-- start of RECORDS FOR THIS EXERCISE --

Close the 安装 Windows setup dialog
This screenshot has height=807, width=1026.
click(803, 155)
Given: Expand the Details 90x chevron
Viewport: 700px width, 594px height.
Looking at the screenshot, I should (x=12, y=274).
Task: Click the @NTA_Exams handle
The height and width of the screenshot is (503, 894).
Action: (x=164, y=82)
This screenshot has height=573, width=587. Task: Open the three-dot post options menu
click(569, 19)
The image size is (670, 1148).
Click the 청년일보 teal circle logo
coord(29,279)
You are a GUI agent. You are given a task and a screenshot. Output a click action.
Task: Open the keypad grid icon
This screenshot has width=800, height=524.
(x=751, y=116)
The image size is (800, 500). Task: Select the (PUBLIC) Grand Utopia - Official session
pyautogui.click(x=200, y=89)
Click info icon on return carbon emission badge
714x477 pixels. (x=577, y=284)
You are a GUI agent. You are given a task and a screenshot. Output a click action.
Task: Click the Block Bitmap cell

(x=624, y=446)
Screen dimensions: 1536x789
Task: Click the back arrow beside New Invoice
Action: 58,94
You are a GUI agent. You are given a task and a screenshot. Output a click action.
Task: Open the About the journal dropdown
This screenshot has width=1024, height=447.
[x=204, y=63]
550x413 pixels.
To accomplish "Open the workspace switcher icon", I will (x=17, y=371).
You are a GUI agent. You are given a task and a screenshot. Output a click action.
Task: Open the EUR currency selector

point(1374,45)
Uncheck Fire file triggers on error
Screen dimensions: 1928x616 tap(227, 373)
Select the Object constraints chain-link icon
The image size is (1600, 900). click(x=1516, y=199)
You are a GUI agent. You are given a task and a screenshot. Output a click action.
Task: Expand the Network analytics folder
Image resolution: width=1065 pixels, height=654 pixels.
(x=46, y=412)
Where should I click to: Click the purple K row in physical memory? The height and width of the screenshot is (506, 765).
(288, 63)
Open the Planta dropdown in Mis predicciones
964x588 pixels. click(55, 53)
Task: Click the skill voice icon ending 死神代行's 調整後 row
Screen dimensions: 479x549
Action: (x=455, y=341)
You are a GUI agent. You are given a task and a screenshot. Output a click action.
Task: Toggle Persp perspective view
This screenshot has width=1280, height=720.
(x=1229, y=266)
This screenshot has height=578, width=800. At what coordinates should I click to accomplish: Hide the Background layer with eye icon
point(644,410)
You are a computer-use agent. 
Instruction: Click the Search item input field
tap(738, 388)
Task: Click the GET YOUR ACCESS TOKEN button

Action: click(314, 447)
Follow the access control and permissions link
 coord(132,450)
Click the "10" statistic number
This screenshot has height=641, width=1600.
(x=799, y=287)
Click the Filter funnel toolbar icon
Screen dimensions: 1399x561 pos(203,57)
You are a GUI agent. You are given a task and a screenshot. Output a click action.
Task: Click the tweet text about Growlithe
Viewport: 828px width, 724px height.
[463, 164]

-- end of RECORDS FOR THIS EXERCISE --

→ WHAT THIS TASK INVOLVES
Identify every line of the records above that contains the string "Viewport", and copy each such line.

→ WRITTEN ANSWER
Viewport: 700px width, 594px height.
Viewport: 828px width, 724px height.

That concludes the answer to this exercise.